== Excerpt ==

The Cypro-Byblian Interface

I have now made independent cases for the presence of both a Kothar and a Divine Knr in one or more pantheons of LBA Cyprus—a perfectly credible idea given their official co-existence at nearby Ugarit. A third investigation explored, in the thirteenth-century bronze stand from Kourion, the conjunction of music, metalworking, and goddess-worship in a royal context (Chapter 15). A fourth set of evidence, from the roughly coeval Pylos tablets, seemed to imply a metamusical Kinyras with Kothar-like seafaring skills (Chapter 17). This converging material, I believe, indicates that some Kotharization of Kinyras—firmly established as a metallurgical king already for Homer—was underway on Cyprus by or before the thirteenth century.
We are left needing to explain how a mirror image—a Kinyradized Khousor—could arise in Phoenicia, specifically at, or at least including, Byblos. Given the early horizons sketched above for Cypriot Kinyras, it would seem that he and the Byblian Kinyras/Khousor were parallel regional developments of a specific Canaanite tradition in which Kothar and the Divine Knr were unusually intimate already in the LBA. A likely guess is that they were treated as mythological brothers, whence the vestigial siblings known to both Philo and Étienne de Lusignan. [126]
We must evidently posit a specific cult importation from Byblos to Cyprus at some pre-Greek historical juncture. This agrees well with our argument of Chapter 15—that the ‘immigration’ of Kinyras was connected with a theological reinterpretation of the Cypriot goddess in terms of a mainland Astarte figure. We need only add some form of Kothar, or Kotharization, to the formula. Such a ‘moving goddess’ is after all just what we find in ps.-Meliton and Bar Koni. In both, Balthi, despite the deep (EBA) antiquity of the Byblian goddess herself, begins the story as queen of Cyprus. (Compare Hesiod’s account of Aphrodite’s birth, where the goddess is wafted from the Aegean and Kythera to what was in fact her home at an earlier stage of development, Cyprus). [127] There are several significant elements here. The original independence of the Cypriot ‘queen’, who then moves eastward, is mirrored by the dramatic displacement of Byblian ‘Balthi’ to Cyprus—thus a kind of westward movement. (The latter trajectory is also implied by the figure of ‘Kypros’, daughter of ‘Byblos’, in a fragment of Istros. [128] ) This structure implies a mutual assimilation of historically distinct divinities.

===

▶ What this exercise asks
**A.** Answer these questions using the excerpt on the Cypro-Byblian interface:
(i) What object did the third investigation examine for the conjunction of music, metalworking, and goddess-worship?
(ii) Which two sources know of the vestigial siblings?
(iii) In ps.-Meliton and Bar Koni, Balthi begins the story as queen of what place?
**B.** Rewrite the paragraph of the excerpt on the Cypro-Byblian interface that begins "We are left needing to explain" in a shorter form, keeping its main facts.
**C.** Write out the part of the excerpt on the Cypro-Byblian interface from "The Cypro-Byblian Interface" to "the thirteenth century.".

== Data excerpt ==

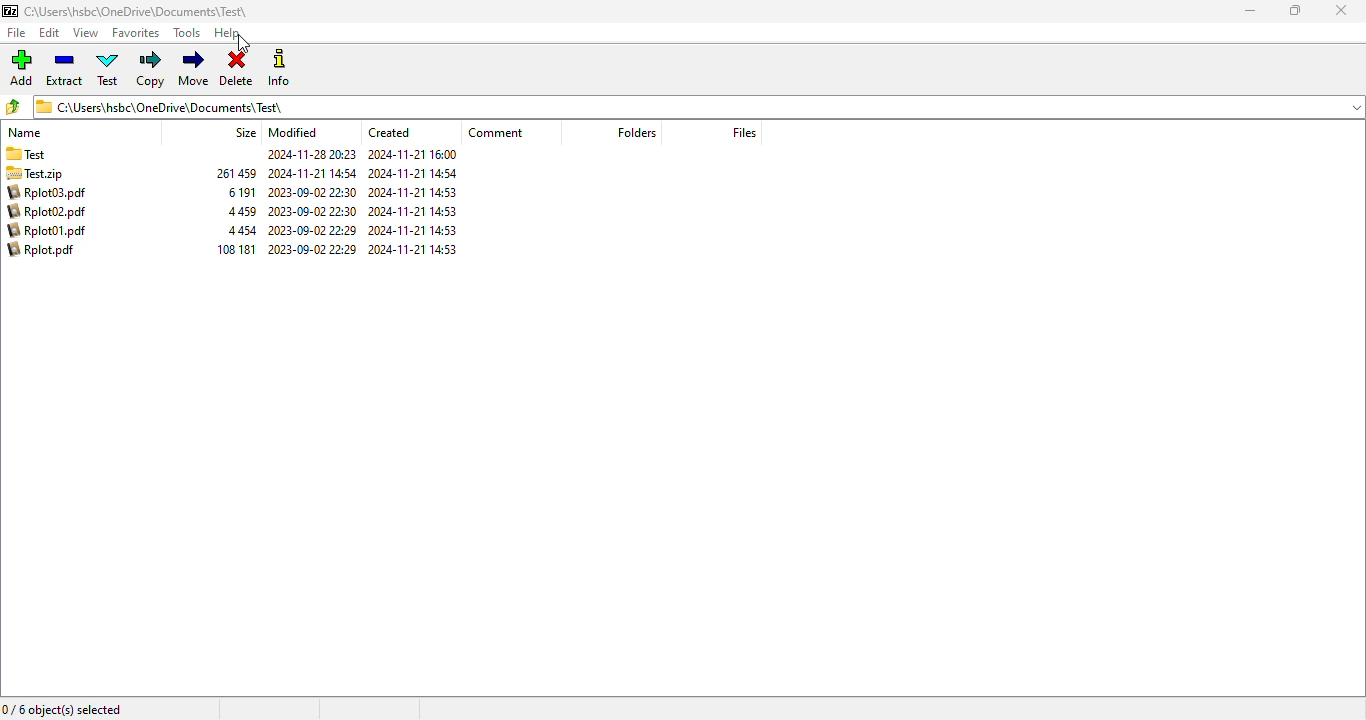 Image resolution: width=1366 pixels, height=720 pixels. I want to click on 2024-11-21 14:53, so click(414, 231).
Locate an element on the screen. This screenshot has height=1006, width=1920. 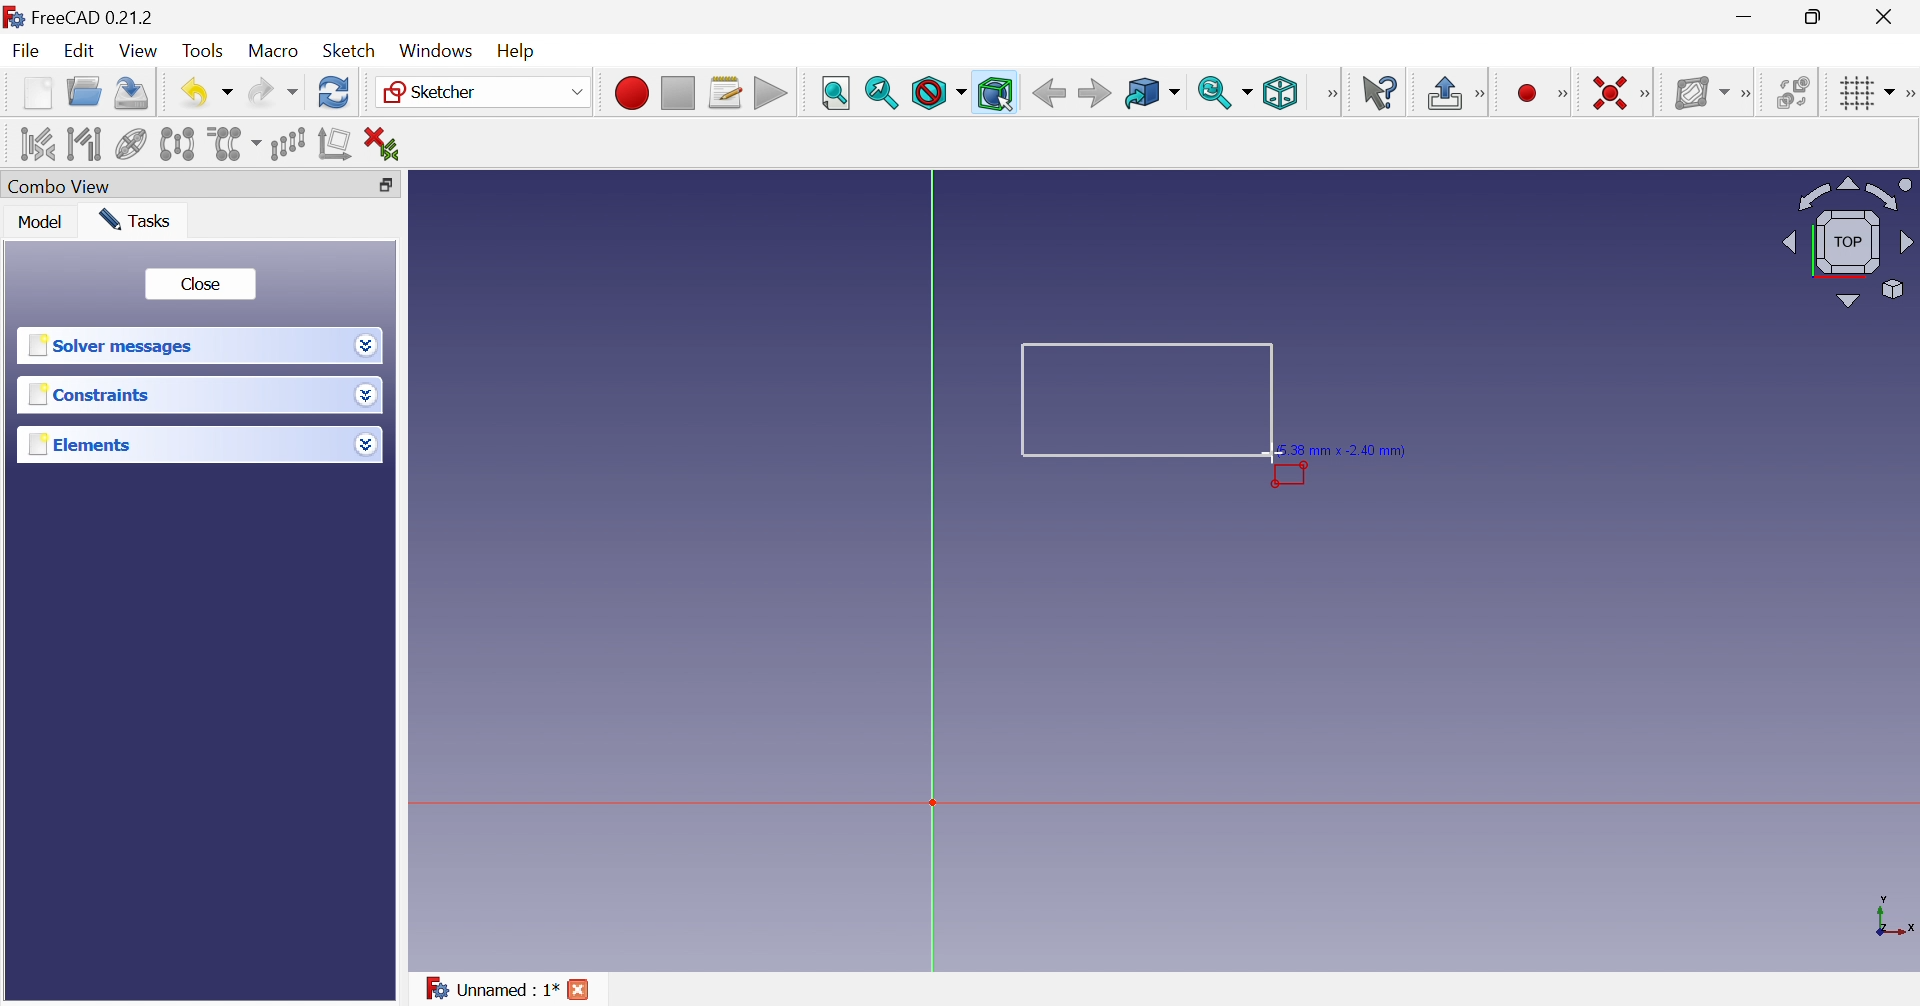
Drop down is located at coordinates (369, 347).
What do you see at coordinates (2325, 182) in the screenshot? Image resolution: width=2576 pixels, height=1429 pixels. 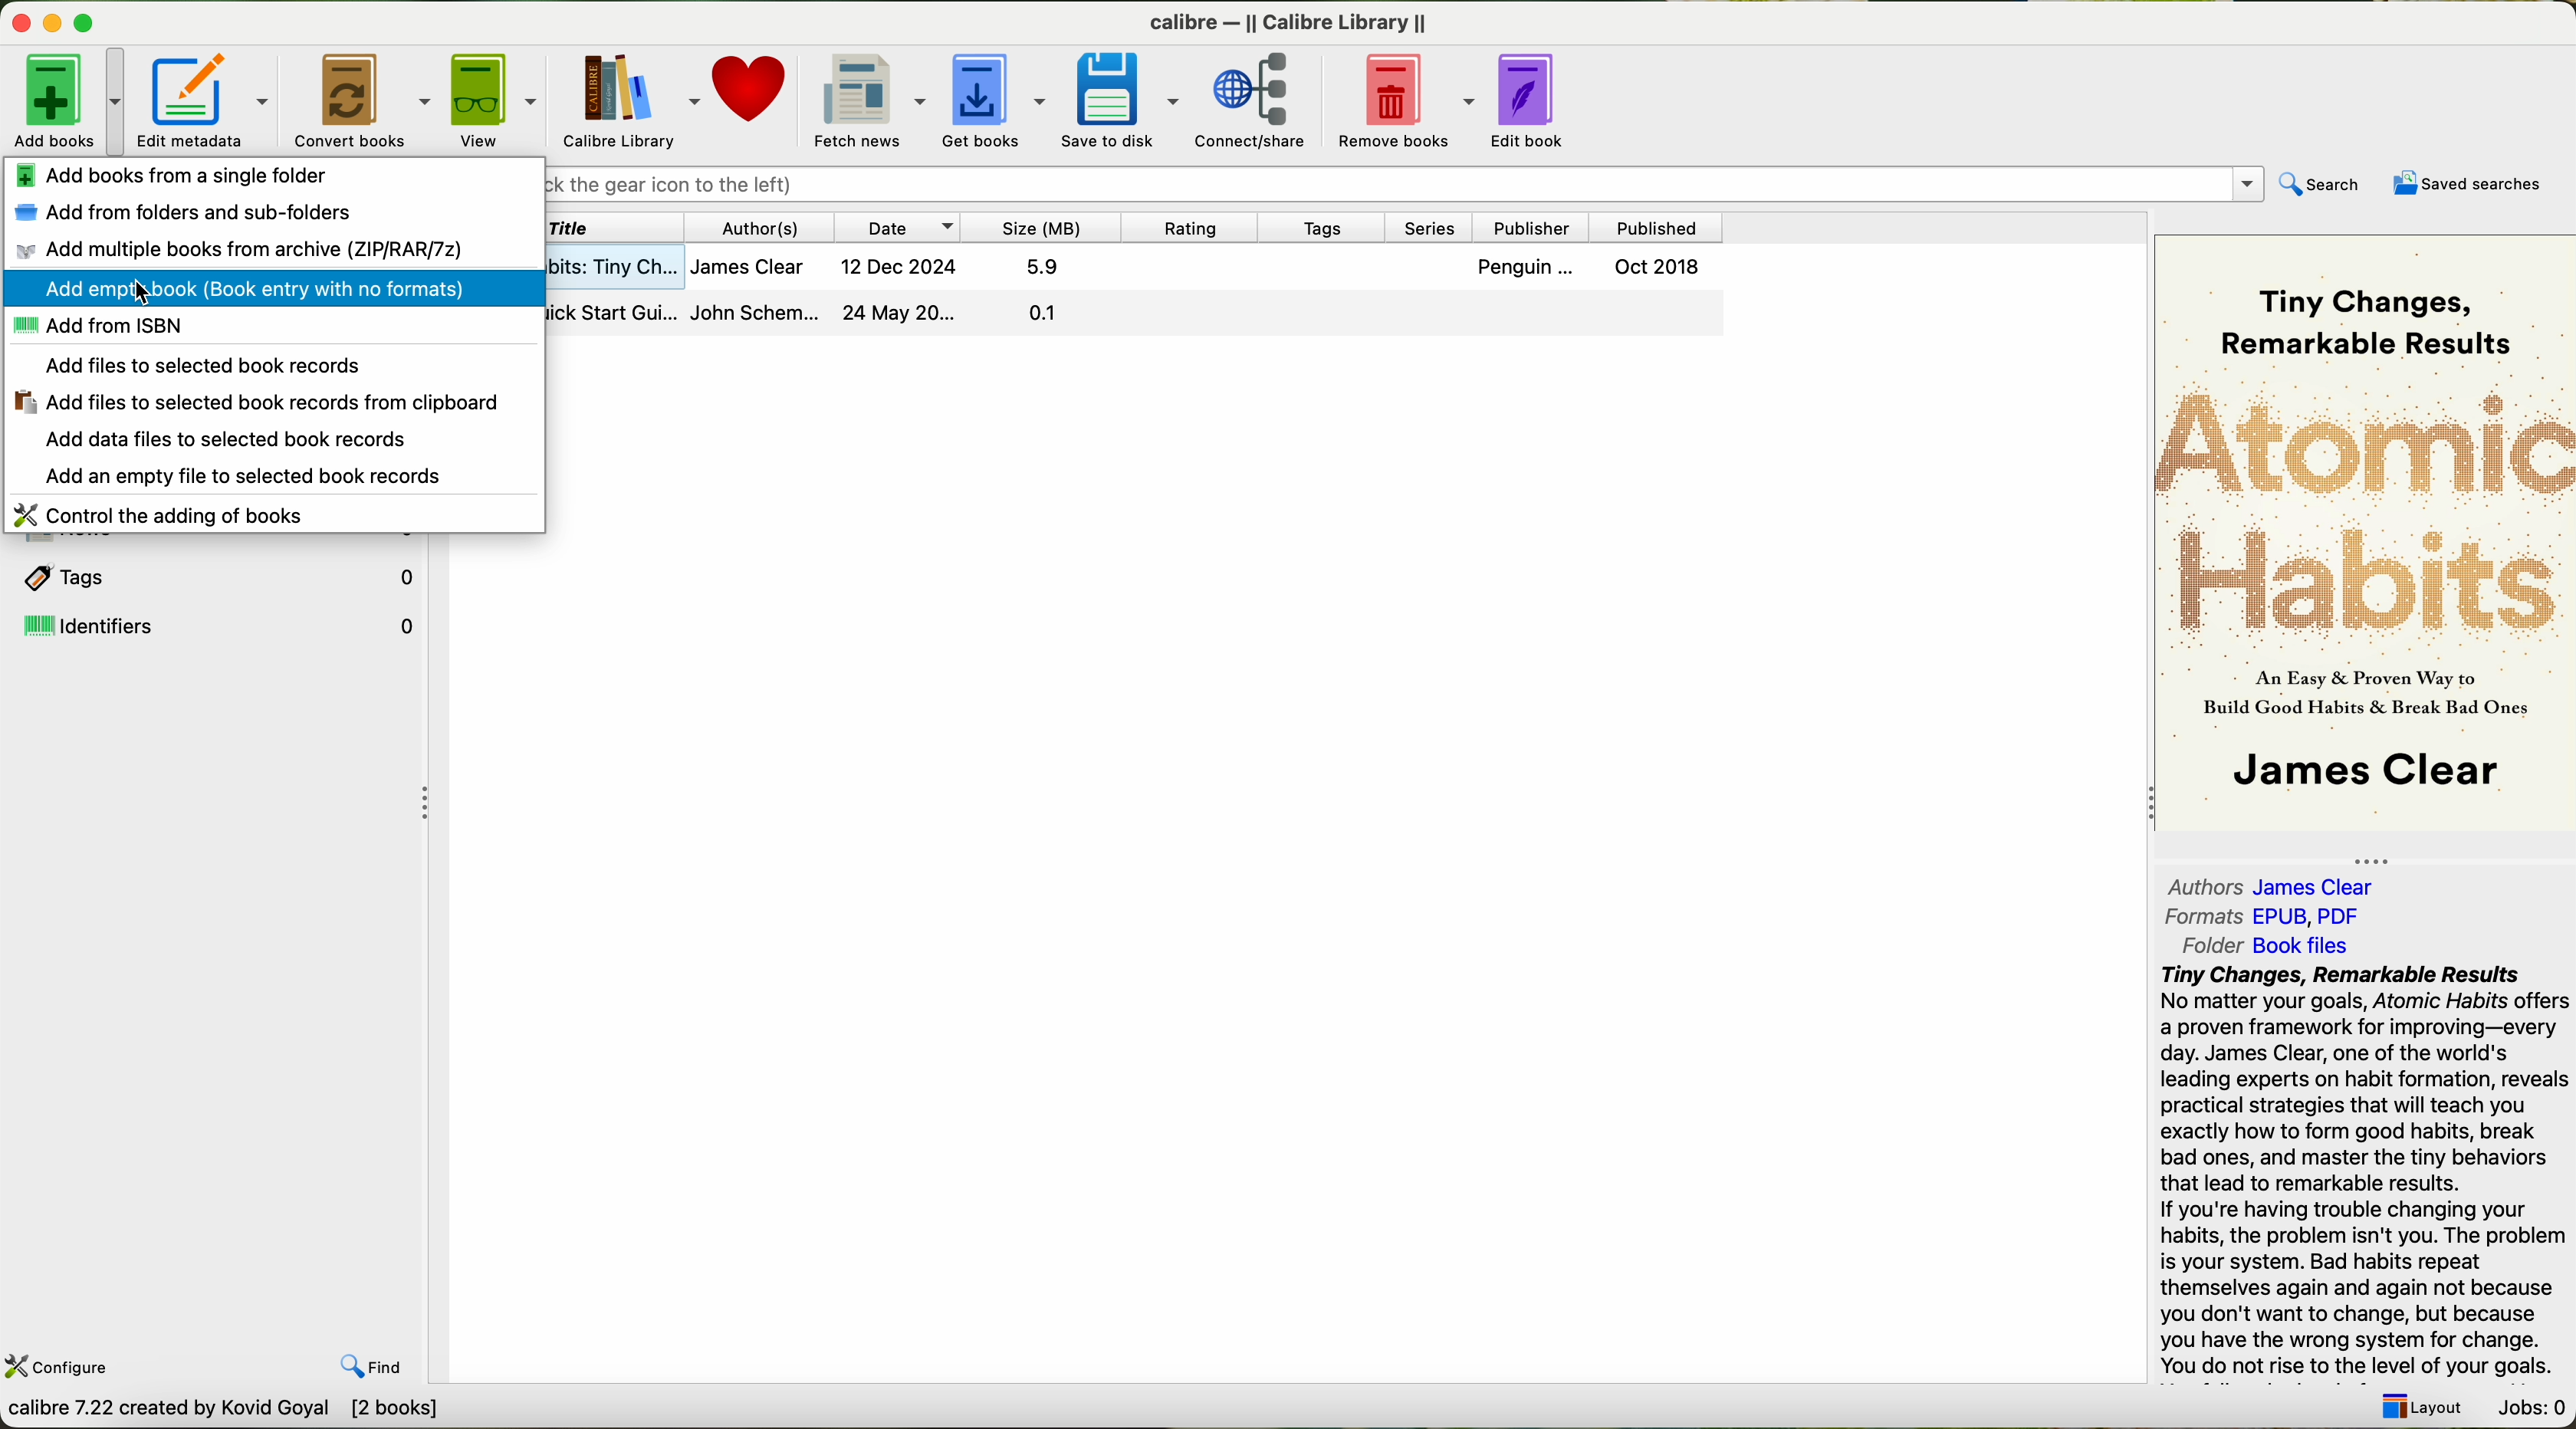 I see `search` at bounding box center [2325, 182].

===

▶ Exercise solutions
**A.**
(i) The thirteenth-century bronze stand from Kourion.
(ii) Philo and Étienne de Lusignan.
(iii) Cyprus.

**B.** It remains to explain how a mirror image, a Kinyradized Khousor, could arise in Phoenicia, specifically at or including Byblos. Cypriot Kinyras has early horizons, so he and the Byblian Kinyras/Khousor appear to be parallel regional developments of a Canaanite tradition. In that tradition, Kothar and the Divine Knr were already unusually intimate in the LBA. They were likely treated as mythological brothers. This would account for the vestigial siblings known to Philo and Étienne de Lusignan.

**C.**
The Cypro-Byblian Interface

I have now made independent cases for the presence of both a Kothar and a Divine Knr in one or more pantheons of LBA Cyprus—a perfectly credible idea given their official co-existence at nearby Ugarit. A third investigation explored, in the thirteenth-century bronze stand from Kourion, the conjunction of music, metalworking, and goddess-worship in a royal context (Chapter 15). A fourth set of evidence, from the roughly coeval Pylos tablets, seemed to imply a metamusical Kinyras with Kothar-like seafaring skills (Chapter 17). This converging material, I believe, indicates that some Kotharization of Kinyras—firmly established as a metallurgical king already for Homer—was underway on Cyprus by or before the thirteenth century.